Un docufilm su Villeneuve, un progetto su Milano e un libro su suo padre. Tempestato dalle domande dei ragazzi del Giffoni Experience nell’incontro incentrato sul documentario I bambini sanno, Walter Veltroni dà anticipazioni sui progetti futuri. Un documentario su Gilles Villeneuve, il pilota di formula uno scomparso in un tragico volo, “perché fu come un volo, gli si staccarono le cinture di sicurezza e fu sbalzato fuori dall’automobile”. A settembre poi uscirà un film collettivo su Milano, cui Veltroni ha partecipato. E infine, “poiché mi piace fare cose diverse, ho appena finito di scrivere un libro su mio padre, che non ho praticamente conosciuto, perché quando lui è morto a 37 anni io avevo solo un anno”.
Si è parlato molto di cinema e politica a Giffoni nella sala Truffaut, un regista carissimo a Veltroni, di cui ne I bambini sanno viene citato il celebre finale della corsa verso il mare de I 400 colpi. “Il mio documentario si basa su tre elementi fondamentali – ha aggiunto l’ex sindaco di Roma. Primo: i bambini non sapevano quello che gli avrei chiesto, e questo li ha aiutati a essere spontanei. Secondo: ho scelto di riprenderli nelle loro camerette, indispensabile anche per capire le differenze tra loro, perché ci sono bambini poveri e altri benestanti. Terzo elemento: l’assenza dei genitori. I bambini normalmente cercano la loro approvazione e infatti, in loro assenza, hanno cercato conferme da me. Ma io non l’ho fatto, li ho voluti lasciare completamente liberi di esprimere se stessi”.

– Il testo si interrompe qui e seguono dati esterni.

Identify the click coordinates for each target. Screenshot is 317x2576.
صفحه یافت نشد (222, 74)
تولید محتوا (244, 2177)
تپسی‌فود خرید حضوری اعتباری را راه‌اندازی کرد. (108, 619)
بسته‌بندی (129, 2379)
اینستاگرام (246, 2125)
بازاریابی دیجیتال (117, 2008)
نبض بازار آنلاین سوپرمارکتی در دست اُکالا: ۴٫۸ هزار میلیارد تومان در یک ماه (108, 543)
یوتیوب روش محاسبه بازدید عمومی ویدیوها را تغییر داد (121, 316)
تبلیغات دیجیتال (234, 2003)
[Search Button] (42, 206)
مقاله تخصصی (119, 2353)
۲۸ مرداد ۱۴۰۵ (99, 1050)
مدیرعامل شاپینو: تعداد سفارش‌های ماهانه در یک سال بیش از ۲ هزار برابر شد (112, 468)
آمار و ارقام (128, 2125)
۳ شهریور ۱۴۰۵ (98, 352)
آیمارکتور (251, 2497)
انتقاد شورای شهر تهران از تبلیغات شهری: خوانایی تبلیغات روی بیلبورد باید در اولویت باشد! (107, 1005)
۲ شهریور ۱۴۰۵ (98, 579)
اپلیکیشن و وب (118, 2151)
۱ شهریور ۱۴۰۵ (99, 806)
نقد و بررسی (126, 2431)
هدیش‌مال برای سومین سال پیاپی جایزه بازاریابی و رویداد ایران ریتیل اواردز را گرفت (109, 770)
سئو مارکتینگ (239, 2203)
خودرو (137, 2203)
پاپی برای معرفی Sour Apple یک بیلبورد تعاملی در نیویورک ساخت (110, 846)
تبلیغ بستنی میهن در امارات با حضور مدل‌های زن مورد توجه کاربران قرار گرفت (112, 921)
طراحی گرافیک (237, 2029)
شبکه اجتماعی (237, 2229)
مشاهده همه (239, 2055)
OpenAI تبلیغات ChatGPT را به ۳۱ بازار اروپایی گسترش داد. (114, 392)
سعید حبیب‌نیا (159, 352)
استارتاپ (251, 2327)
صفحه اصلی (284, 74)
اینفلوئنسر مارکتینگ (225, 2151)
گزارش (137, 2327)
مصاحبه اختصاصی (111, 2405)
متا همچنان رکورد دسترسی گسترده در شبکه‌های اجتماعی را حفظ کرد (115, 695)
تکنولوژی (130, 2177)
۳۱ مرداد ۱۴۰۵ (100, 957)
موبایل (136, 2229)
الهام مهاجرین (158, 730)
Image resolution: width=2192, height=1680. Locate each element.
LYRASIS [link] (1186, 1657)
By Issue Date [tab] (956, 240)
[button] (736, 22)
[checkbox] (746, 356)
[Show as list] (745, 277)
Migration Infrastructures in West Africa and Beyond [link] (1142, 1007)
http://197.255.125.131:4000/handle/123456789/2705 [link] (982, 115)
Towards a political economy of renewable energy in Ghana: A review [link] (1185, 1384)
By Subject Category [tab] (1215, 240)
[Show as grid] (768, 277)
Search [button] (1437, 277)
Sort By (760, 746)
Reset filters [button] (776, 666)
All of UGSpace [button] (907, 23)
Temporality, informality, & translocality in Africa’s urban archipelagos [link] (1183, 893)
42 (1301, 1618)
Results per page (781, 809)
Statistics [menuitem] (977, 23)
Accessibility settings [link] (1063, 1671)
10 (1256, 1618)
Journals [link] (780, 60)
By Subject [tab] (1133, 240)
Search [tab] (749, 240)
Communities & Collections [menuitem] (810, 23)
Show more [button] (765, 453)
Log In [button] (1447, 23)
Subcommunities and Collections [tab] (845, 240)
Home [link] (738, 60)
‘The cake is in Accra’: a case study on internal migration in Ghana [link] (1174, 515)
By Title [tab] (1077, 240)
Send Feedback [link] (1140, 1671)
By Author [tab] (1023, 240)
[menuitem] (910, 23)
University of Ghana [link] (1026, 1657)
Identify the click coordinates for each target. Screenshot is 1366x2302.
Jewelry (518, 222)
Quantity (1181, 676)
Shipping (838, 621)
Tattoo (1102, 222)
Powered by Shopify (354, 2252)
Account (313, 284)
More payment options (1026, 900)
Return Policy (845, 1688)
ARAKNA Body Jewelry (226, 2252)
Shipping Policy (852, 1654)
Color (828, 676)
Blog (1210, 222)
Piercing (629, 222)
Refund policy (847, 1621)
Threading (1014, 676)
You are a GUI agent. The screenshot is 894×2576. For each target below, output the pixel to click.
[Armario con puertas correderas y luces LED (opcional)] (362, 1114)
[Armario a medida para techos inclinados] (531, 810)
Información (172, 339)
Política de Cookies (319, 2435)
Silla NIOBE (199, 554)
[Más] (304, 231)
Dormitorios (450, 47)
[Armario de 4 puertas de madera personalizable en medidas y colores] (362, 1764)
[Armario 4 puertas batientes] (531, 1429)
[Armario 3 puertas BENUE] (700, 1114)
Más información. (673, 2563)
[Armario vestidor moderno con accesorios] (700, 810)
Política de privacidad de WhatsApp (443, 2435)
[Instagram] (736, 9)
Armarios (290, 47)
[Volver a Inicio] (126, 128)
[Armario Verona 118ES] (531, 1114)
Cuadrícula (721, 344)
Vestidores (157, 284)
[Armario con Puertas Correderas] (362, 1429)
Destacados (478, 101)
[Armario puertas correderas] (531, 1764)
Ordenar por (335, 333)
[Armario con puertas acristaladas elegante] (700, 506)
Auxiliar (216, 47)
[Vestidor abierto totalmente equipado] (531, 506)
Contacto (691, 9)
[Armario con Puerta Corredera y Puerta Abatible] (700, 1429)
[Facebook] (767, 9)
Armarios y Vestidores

Una battuta anche sul suo primo lavoro, Quando c’era Berlinguer. “Mi sono imbattuto non solo in ragazzi, ma persino in adulti che non conoscevano Berlinguer. Non si tratta semplicemente di disinteresse verso la politica: è un fenomeno più ampio, che ha a che vedere con una cosa che mi spaventa molto, la perdita della memoria. È la ragione per cui scrivo libri e faccio film: perché se noi accettiamo che la memoria venga meno siamo finiti. Certo, dipende dal fatto che viviamo in un’epoca caratterizzata da un’estrema velocità, ma c’è il rischio della perdita di senso. Stiamo diventando una società dell’Alzheimer. Per questo ho voluto ricordare la politica pulita di Berlinguer.
L’analisi della contemporaneità va ancora più a fondo: “La nostra è davvero un’epoca senza precedenti, mutata a grandissima velocità. Questo ha reso la società molto precaria, sul lavoro, nei sentimenti, nei valori. Dobbiamo assolutamente recuperare i valori, per non ripiegarci in una forma di egoismo. Non chiudiamoci nel selfie, che prendo come un simbolo di un’idea esasperata di individualità. Ricordo che ai miei tempi mi impegnavo per il Vietnam, il Cile, perché quelle cose mi ferivano e sentivo l’obbligo di fare qualcosa. Oggi purtroppo tendiamo a chiuderci in noi stessi. Qui emerge il bisogno di politica, una politica che sappia ritrovare la speranza. Ma per questo ci vogliono statisti che posseggano una visione e dei valori. Persone come Roosevelt, Kennedy, De Gasperi, ovviamente Berlinguer. Un mix di qualità umane, onestà, trasparenza e visione. Perché la politica non è una parolaccia. E nemmeno il potere: lo diventa soltanto quando, invece che usato come un mezzo, si trasforma nel fine dell’agire politico”.